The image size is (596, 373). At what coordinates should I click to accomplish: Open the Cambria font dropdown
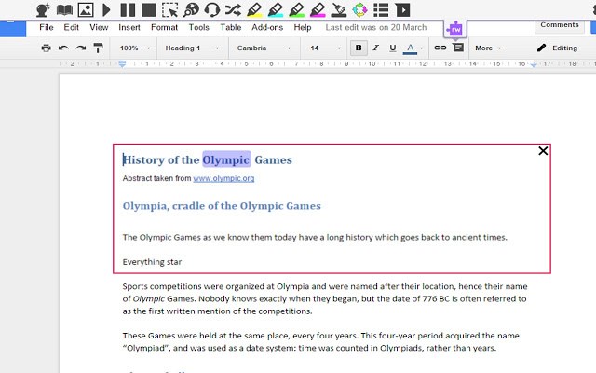(x=264, y=48)
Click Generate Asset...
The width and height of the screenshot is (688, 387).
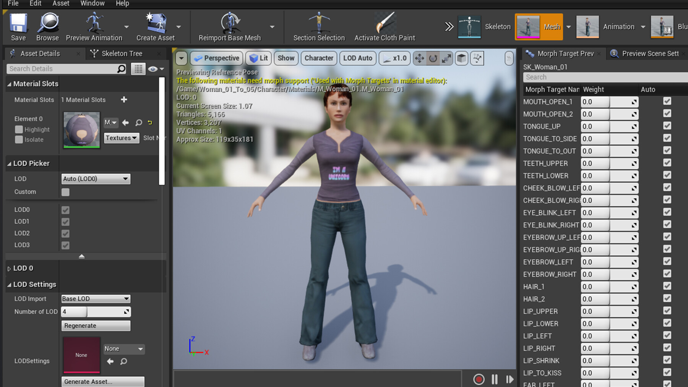102,381
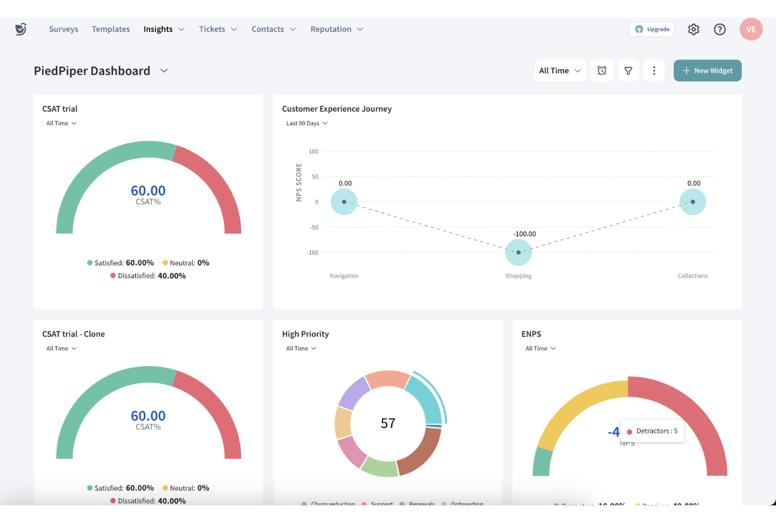Screen dimensions: 776x517
Task: Open the settings gear icon
Action: [693, 29]
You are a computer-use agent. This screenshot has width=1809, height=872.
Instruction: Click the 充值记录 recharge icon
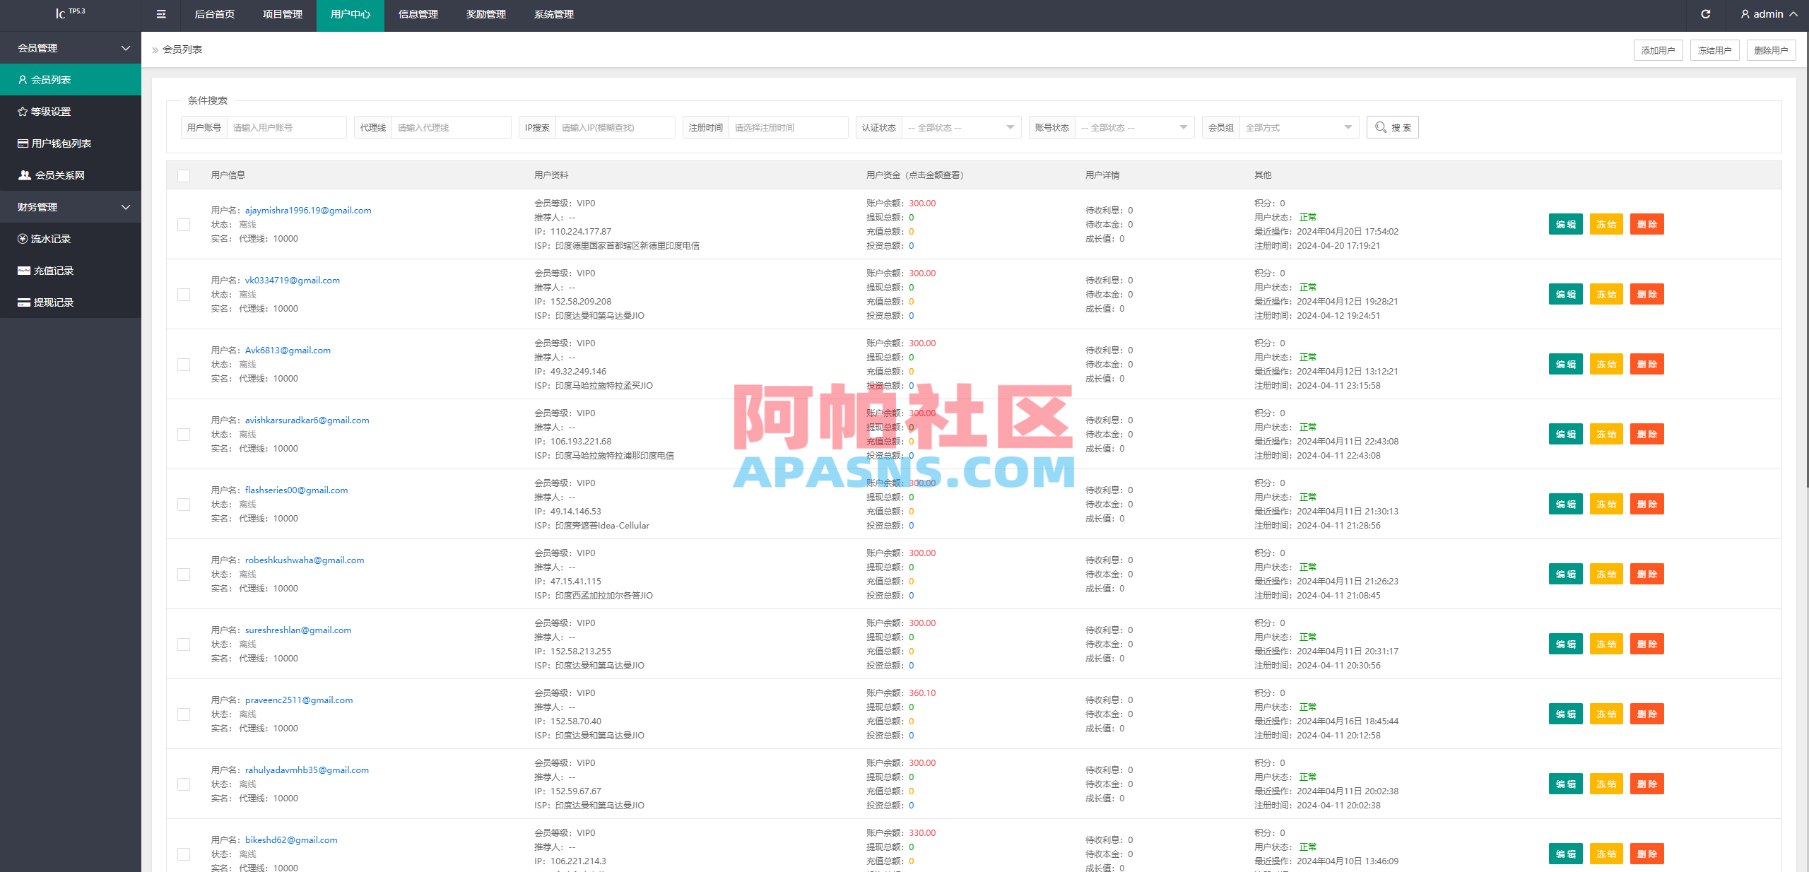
◆ ◆ ◆ ◆ ◆
§ TASK STATEMENT:
Select each line of the entries above that contains the word "Open", and copy those lines in their original order.

§ COMPLETED TASK:
The image size is (596, 373). At what coordinates should I click to accomplish: Open the Cambria font dropdown
Task: Open the settings gear icon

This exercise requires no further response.